Texas community banks and credit unions operate in one of the most heavily regulated industries in the country. They are accustomed to compliance complexity. But TRAIGA has added a new layer that most community lenders have not yet mapped — and it overlaps in important ways with existing federal obligations under the Fair Credit Reporting Act.


Where AI Shows Up in Texas Lending

Credit scoring and underwriting models. Any bank or credit union using a third-party AI-assisted credit scoring or underwriting platform is a TRAIGA deployer. FICO's newer scoring models incorporate machine learning. VantageScore uses AI. Virtually every major underwriting platform released or updated in the past three years includes AI components.

Loan origination systems. Platforms like Encompass, Calyx, and similar loan origination systems have added AI features for document analysis, risk assessment, and compliance checking. When AI assists in the evaluation of a loan application, TRAIGA applies.

Fraud detection. AI-assisted fraud detection systems that generate scores or flags affecting loan decisions qualify as AI in consequential decisions.

Customer service and relationship management. AI tools that prioritize which customers receive outreach for loan products or rate offers affect customers' access to financial services.


The FCRA Overlap

The federal Fair Credit Reporting Act has required adverse action notices for decades — when a lender denies credit based on information in a consumer report, the consumer must be notified of the decision, the reason, and the consumer reporting agency involved.

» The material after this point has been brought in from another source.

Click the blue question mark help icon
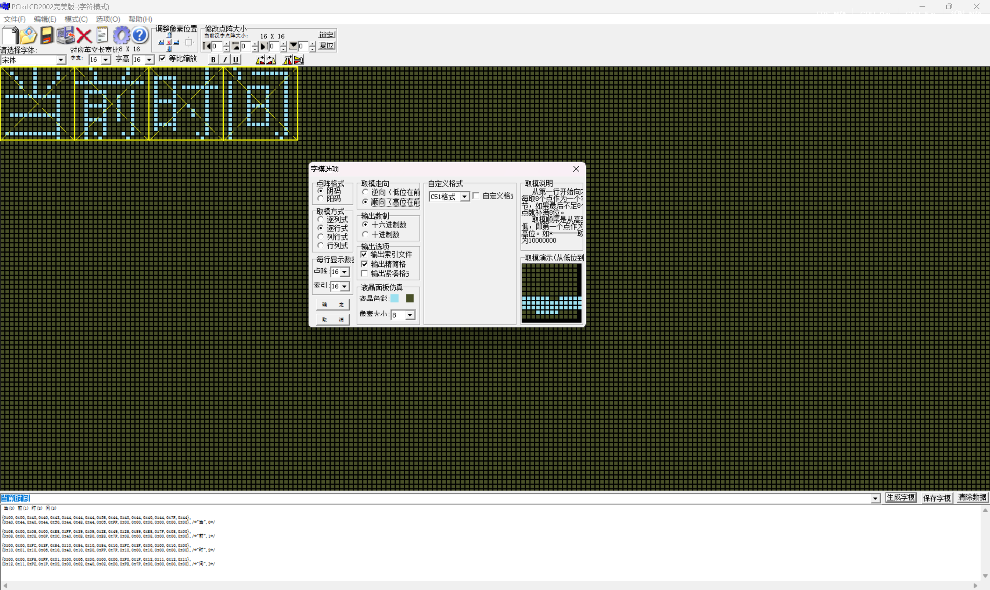The image size is (990, 590). [140, 35]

TRAIGA adds a parallel requirement — disclosure to individuals when AI is used in consequential decisions affecting them, including credit decisions. For Texas financial institutions, satisfying both requirements simultaneously is more efficient than treating them separately.

The FCRA adverse action notice already requires disclosure of the factors that most significantly affected a credit decision. When AI is involved in that decision, TRAIGA requires disclosure that AI was used. The two notices can be combined in a single communication that satisfies both laws.

The documentation requirements overlap as well. FCRA compliance programs already include vendor management, written policies, and audit trails. TRAIGA requires the same elements for AI-specific documentation. A community lender that builds a TRAIGA compliance record that integrates with its existing FCRA compliance program is not doing twice the work — it is extending work it was already required to do.


The Intent Standard and What It Means for Lenders

TRAIGA prohibits AI systems deployed with the intent to unlawfully discriminate against a protected class. The law explicitly states that disparate impact alone — a disproportionate adverse effect on a protected group — is not sufficient to demonstrate intent to discriminate.

This is a meaningful distinction for financial institutions, because federal fair lending law under the Equal Credit Opportunity Act and Fair Housing Act can impose liability based on disparate impact even without proof of intent. TRAIGA's intent standard is narrower. A lender using an AI model that produces disparate impact does not automatically violate TRAIGA — but they may still face federal fair lending liability under existing law.

The practical implication is that Texas lenders face different standards under TRAIGA and federal fair lending law. TRAIGA compliance — demonstrating that the AI deployment was not intentionally discriminatory — is necessary but not sufficient for complete fair lending compliance. Both frameworks need to be addressed.


What Texas Community Lenders Should Do

Identify every AI-assisted platform in your lending process. This includes credit scoring models, underwriting platforms, fraud detection systems, and any AI-assisted customer management tool that influences which customers are offered products or services.

Send formal TRAIGA documentation requests to each vendor. For regulated financial institutions, this vendor due diligence work likely fits within existing third-party vendor management programs — the documentation request is an extension of what good vendor management already requires.

Review your adverse action notices to ensure they address both FCRA requirements and TRAIGA's disclosure obligation for AI use.

Implement human review of AI-assisted underwriting recommendations. This is already required by most bank regulatory guidance on model risk management — TRAIGA's human oversight requirement aligns with what regulators expect from model governance programs.

Document all of the above in a compliance file that can be produced on request.


This article is for informational purposes and does not constitute legal advice. For advice specific to your situation, consult a licensed Texas attorney.